__TASK STATEMENT__
Restate the entries word for word, leaving nothing out.

__DATA__

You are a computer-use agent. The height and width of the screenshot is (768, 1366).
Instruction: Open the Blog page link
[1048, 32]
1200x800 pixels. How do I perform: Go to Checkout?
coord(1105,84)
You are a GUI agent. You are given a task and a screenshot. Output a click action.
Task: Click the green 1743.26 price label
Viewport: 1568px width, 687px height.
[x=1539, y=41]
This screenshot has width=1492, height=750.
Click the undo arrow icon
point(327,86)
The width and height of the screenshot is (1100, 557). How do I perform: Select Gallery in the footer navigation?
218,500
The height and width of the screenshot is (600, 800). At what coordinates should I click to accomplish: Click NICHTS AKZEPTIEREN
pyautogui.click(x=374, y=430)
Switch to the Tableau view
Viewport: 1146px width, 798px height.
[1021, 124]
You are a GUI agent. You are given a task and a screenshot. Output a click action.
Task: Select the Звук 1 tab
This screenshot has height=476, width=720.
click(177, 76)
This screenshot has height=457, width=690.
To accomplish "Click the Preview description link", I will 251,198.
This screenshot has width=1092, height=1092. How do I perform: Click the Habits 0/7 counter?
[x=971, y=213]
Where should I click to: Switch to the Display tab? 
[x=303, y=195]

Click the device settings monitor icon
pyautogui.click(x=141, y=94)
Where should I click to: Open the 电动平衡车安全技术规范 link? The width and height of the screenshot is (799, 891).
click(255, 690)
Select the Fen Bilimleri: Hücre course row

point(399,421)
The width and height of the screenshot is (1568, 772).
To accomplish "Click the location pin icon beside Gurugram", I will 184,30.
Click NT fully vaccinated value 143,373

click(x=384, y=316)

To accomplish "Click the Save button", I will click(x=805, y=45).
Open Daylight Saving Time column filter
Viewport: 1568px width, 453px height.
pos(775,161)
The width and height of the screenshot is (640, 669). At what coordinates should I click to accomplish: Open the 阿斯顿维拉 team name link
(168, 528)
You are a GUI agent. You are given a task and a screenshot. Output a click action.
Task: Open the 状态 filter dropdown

__WRITTEN SOLUTION__
You are a computer-use agent. The height and width of the screenshot is (768, 1366).
Instruction: Open the Blog page link
[1048, 32]
1200x800 pixels. How do I perform: Go to Checkout?
coord(1105,84)
You are a GUI agent. You are given a task and a screenshot. Output a click action.
Task: Click the green 1743.26 price label
Viewport: 1568px width, 687px height.
[x=1539, y=41]
This screenshot has width=1492, height=750.
Click the undo arrow icon
point(327,86)
The width and height of the screenshot is (1100, 557). How do I perform: Select Gallery in the footer navigation?
218,500
The height and width of the screenshot is (600, 800). At what coordinates should I click to accomplish: Click NICHTS AKZEPTIEREN
pyautogui.click(x=374, y=430)
Switch to the Tableau view
Viewport: 1146px width, 798px height.
[1021, 124]
You are a GUI agent. You are given a task and a screenshot. Output a click action.
Task: Select the Звук 1 tab
This screenshot has height=476, width=720.
click(177, 76)
This screenshot has height=457, width=690.
To accomplish "Click the Preview description link", I will 251,198.
This screenshot has width=1092, height=1092. How do I perform: Click the Habits 0/7 counter?
[x=971, y=213]
Where should I click to: Switch to the Display tab? 
[x=303, y=195]

Click the device settings monitor icon
pyautogui.click(x=141, y=94)
Where should I click to: Open the 电动平衡车安全技术规范 link? The width and height of the screenshot is (799, 891).
click(255, 690)
Select the Fen Bilimleri: Hücre course row

point(399,421)
The width and height of the screenshot is (1568, 772).
To accomplish "Click the location pin icon beside Gurugram", I will 184,30.
Click NT fully vaccinated value 143,373

click(x=384, y=316)

To accomplish "Click the Save button", I will click(x=805, y=45).
Open Daylight Saving Time column filter
Viewport: 1568px width, 453px height.
pos(775,161)
The width and height of the screenshot is (640, 669). At what coordinates should I click to accomplish: Open the 阿斯顿维拉 team name link
(168, 528)
You are a GUI agent. You are given a task and a screenshot. Output a click action.
Task: Open the 状态 filter dropdown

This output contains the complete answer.